It is important that the country realises the full potential of the Coral Sea Cable System as it represents a revolution in Technology here in the Solomon Islands. It will be a game changer for not only the private sector but the whole of Solomon Islands.
Mr Moses Tadokata made these remarks as he embarks on a five-month mission with the Solomon Islands Chamber of Commerce and Industry (SICCI) as the private sector representative organization’s ICT Strategy Analyst.
Mr Tadokata is in the Solomon Islands as part of the Australian Volunteer Program assignment with the Chamber to support SICCI members in identifying opportunities for their business with the arrival of the undersea cable expected by the end of this year.
“I look forward to assisting SICCI and the members to make the most of the opportunities for their businesses from the arrival of the fibre optic cable through information forums and showcasing digital systems.
“Also, I will be communicating with the Solomon Islands Government, the Australian Government and the fibre stakeholders to promote solutions for gaps that if implemented, will enhance Chamber members’ businesses,” Mr Tadokata said.
He sees that Government, private sector and relevant stakeholders can work together to create a competitive, safe and profitable business environment.
“If businesses were to maximise the opportunities with the undersea cable, there is value in thinking through a national body responsible for governance of the sector, developing laws and policies and creating standards for ICT use in the country.
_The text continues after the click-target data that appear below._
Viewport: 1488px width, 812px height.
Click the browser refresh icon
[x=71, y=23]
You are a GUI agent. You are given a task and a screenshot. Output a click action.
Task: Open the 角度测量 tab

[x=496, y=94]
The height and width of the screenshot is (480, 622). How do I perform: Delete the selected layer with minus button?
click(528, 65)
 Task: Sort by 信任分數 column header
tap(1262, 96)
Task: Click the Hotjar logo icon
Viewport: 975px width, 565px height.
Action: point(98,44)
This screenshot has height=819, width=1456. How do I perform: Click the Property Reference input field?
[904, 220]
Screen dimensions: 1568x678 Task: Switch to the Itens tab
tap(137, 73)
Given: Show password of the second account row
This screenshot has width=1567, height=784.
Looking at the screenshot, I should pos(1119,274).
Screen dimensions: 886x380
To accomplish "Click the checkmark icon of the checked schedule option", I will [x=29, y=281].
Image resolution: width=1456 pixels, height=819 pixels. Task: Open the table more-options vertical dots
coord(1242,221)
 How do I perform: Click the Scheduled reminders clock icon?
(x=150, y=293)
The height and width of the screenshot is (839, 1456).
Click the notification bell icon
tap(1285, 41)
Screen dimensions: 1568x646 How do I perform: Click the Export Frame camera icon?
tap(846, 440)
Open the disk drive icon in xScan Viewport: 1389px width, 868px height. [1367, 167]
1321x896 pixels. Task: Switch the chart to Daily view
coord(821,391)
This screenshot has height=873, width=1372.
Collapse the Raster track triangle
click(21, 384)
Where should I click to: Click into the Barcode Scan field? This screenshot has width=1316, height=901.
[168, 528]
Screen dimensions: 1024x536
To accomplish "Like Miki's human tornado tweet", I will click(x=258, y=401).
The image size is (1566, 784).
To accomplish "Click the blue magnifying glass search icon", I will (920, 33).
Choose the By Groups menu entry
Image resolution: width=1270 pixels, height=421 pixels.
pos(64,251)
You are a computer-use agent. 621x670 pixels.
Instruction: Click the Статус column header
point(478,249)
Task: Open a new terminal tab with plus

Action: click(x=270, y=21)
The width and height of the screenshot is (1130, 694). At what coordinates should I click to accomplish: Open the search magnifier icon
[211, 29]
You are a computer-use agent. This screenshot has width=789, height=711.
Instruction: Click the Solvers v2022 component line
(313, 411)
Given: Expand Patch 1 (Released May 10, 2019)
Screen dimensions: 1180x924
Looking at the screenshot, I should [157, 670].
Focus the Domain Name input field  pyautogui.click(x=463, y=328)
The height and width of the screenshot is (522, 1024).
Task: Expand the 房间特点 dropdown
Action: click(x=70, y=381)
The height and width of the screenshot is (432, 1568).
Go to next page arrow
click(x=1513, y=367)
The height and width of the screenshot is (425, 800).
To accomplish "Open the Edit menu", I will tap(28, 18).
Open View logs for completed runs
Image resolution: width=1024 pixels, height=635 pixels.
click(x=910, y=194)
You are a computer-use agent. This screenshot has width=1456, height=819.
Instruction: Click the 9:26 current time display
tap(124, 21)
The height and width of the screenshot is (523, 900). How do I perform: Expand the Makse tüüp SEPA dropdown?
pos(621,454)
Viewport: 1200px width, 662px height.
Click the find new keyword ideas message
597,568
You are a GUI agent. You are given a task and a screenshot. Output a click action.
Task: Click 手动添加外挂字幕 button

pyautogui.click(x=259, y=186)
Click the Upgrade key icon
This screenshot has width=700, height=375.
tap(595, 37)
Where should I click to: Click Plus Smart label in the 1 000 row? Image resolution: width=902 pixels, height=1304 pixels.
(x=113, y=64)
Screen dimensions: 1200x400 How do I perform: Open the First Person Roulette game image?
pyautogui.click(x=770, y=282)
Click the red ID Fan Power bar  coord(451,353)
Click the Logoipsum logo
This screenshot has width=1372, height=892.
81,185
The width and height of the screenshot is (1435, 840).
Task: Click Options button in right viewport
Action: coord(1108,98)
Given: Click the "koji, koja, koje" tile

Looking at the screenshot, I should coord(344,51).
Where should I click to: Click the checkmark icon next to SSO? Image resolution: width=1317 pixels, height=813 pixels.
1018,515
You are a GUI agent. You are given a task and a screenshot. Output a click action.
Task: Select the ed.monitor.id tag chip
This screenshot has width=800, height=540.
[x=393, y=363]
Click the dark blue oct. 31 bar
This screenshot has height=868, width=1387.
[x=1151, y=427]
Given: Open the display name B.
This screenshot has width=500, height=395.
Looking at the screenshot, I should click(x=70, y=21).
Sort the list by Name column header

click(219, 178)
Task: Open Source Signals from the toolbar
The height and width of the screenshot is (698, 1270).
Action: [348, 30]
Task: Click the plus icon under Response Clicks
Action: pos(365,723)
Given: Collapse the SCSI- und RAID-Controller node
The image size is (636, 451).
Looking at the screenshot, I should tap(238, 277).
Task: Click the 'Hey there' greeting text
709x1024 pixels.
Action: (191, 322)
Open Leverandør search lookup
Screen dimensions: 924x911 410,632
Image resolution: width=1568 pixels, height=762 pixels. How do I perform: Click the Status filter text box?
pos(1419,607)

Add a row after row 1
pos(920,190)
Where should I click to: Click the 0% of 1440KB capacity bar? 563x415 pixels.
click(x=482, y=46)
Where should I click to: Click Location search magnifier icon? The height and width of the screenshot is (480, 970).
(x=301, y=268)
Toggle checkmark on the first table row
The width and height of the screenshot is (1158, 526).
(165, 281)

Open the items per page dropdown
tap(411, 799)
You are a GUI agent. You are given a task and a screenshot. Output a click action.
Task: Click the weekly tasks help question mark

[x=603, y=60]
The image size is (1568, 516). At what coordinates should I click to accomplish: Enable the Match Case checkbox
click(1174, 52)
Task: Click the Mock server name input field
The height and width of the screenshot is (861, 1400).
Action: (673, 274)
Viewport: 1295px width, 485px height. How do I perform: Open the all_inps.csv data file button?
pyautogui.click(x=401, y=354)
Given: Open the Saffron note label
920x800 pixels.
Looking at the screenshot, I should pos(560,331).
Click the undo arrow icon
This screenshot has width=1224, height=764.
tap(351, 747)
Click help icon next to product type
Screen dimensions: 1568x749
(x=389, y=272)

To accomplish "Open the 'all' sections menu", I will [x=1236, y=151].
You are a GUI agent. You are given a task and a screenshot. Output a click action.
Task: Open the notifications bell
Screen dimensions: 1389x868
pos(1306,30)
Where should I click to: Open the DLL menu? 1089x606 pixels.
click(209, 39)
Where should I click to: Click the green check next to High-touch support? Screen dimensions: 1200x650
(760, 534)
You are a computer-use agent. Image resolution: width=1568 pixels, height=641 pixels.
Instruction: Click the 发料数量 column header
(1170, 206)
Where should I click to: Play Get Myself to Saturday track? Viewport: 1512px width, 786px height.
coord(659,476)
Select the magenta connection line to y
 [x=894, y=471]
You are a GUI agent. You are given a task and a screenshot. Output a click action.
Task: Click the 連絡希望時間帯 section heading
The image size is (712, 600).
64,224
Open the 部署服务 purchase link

“This body could develop standards and therefore responsibilities around the collecting, storing and processing of data by sectors such as in finance, medical and so forth. I think this has started largely driven by parts of Government concerned for example about gaps in Cyber Security. This is good.
“However, these fundamentals need to be worked on now to promote business confidence in the country,” Mr Tadokata said.
He also highlighted that the price on the data and voice plans from our service providers should reflect the funding that is invested on the project.
“This might take some robust discussions but hopefully we can have the best price for the best speed possible within the Pacific region.
“I am really excited that the Chamber can contribute meaningfully to making Solomon Islands a technology smart and progressive country,” Mr Tadokata said.
Mr Tadokata was previously employed by the ANZ Bank, Solomon Islands National Provident Fund (SINPF) and the Central Bank of Solomon Islands (CBSI) before migrating with his family to Australia in 2000.
For the last 13 years he has worked for Djerriwar Health Services, a Health organisation in Victoria, Australia. Moses is a senior IT technical officer in the ICT department of 5 people, servicing 1 hospital and 7 medical centres. There are about 1,000 staff that this unit supports.